End-of-year message from Dr Lucica Ditiu, Executive Secretary of the Stop TB Partnership

Dear friends, colleagues, partners,

Allow me to start by thanking all of you for your work, commitment and professionalism during this year.

2011 was not an easy year but we all worked hard, we did our best (or what we thought was our best) and tried to deliver for the sake of the millions of people suffering because of TB. Thank you all, it is a pleasure to know you and an honour to work together!

Usually the closing of the year is a good moment for reflection on what happened in 2011 and on what lies ahead. I think we all know and can remember our achievements in 2011, and so I would like to look ahead. And I wish to say to you honestly: 2012 will not be easy. It will be challenging, annoying, with less money and more demands; yet hopefully more focus.

The 2011 developments - the serious financing constraints, the conversion of the expected Global Fund Round 11 into a Transitional Funding Mechanism, the multiple agendas that countries have to fulfil in health with less funding - all these will surely have an impact on our ability to make progress in the global fight against TB.

2012 is a critical year. We have just three years to meet the MDG targets and those of the Global Plan to Stop TB. Are we ready to advance and meet the challenges we face?

I think we can do it, but we need to change.

And so I wish to suggest we all make five New Years' resolutions.

First, we need a change in tone. We need to shake things up. We need to put the people suffering because of TB at the centre of all our work and give it a greater feeling of urgency. We need to voice our outrage that a million and a half people are still dying every year of a curable disease, that there are 10 million children in the world orphaned by TB, that we have hundreds of thousands of people with MDR-TB without proper diagnosis and treatment. We will have to fight for more money and fight hard, because we have a righteous cause.

Second, we need to be more ambitious. If you speak to a cardiovascular surgeon, he might say that he has had five deaths in his ward this year, but next year, he aims for zero. Why then, in TB - where the drugs to treat someone cost only US$ 25 dollars - are we talking about reducing deaths by such a modest amount in 2012? We need to be more ambitious in fundraising - being bold accountable and showing the results to the donors - but also showing to the stakeholders in countries the need for domestic investments in TB.

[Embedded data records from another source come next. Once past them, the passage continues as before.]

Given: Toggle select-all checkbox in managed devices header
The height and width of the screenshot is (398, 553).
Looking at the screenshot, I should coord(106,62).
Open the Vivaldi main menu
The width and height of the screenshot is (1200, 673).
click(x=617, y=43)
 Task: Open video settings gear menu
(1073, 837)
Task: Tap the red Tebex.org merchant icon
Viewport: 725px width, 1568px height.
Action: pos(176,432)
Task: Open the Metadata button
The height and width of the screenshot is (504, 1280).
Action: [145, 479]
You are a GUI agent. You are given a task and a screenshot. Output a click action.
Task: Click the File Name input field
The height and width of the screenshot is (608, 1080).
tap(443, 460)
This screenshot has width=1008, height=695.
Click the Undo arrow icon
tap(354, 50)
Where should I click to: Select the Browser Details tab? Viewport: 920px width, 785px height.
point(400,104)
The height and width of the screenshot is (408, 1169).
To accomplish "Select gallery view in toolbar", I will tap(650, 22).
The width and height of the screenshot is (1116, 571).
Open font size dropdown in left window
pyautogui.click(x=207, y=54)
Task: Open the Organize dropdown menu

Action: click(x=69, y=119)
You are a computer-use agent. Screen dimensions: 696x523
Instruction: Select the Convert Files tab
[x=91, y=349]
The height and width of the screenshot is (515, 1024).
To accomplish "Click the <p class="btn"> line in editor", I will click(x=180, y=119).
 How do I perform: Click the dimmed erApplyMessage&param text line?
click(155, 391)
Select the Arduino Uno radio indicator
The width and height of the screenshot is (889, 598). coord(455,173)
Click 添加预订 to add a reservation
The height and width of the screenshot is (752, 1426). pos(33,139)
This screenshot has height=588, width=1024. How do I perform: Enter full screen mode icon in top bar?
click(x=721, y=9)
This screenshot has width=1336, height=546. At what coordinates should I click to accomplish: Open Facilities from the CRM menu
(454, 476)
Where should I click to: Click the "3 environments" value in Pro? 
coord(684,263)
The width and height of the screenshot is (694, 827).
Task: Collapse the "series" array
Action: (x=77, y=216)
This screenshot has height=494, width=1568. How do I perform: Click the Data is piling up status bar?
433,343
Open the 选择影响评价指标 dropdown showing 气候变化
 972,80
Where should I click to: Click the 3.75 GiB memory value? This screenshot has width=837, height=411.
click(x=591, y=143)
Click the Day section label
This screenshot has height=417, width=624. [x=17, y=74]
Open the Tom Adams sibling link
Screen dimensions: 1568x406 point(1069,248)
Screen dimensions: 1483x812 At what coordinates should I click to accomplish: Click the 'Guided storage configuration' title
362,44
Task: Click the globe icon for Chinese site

Third, we need to find the people with TB, TB/HIV and MDR-TB we have never succeeded in finding. We've been doing a really good job getting TB treatment to the kind of people who know where to go if they are sick, the sort of people who come to hospitals and clinics. But so many of the people with TB are poor and come from vulnerable groups. Their illness goes undetected, unreported and often untreated. They are shy, sick, scared, lonely, feel ashamed, worried and stigmatized, and most don't know how to fight for themselves or their rights. We have to fight for and with them - and we have to empower them to fight for themselves by working with civil society and communities.

Fourth, we need to be wise, smart and rapid and do more with less. Value for money is not just a slogan, it is a reality and it is working! We will have fewer resources in 2012. But that does not necessarily have to impair progress if we use what we have more effectively. Every country has to take a close look at what is going well, and what is not being done the way it should. Then they need to reorient the way they approach their TB epidemic so they can have the biggest impact on saving lives and preventing transmission.

Fifth, we must resolve to shake up the research community and donors to bring TB care into the 21st century. Where is a simple, inexpensive test for TB, like we have for HIV and malaria? Where is a form of treatment that takes less than four months? Where are the new drugs for MDR-TB? Where is our vaccine? Investment in TB research is not increasing - in fact it has flattened. I hate flat lines - let us have an upturn by the end of 2012!

Five resolutions: you can count them on one hand. Outrage, ambition, reaching the unreached, doing more with less, demanding new tools. I urge us all to commit to them.

While we embark on our shared work, we will need all the passion, heart, love and strength we possess, and so I hope you all will have an opportunity to recharge during the coming holiday season and find support among your loved ones.

2012 will not be easy, but the beauty of life is to try and rise up to challenges.

Let us together make 2012 a reference year in TB!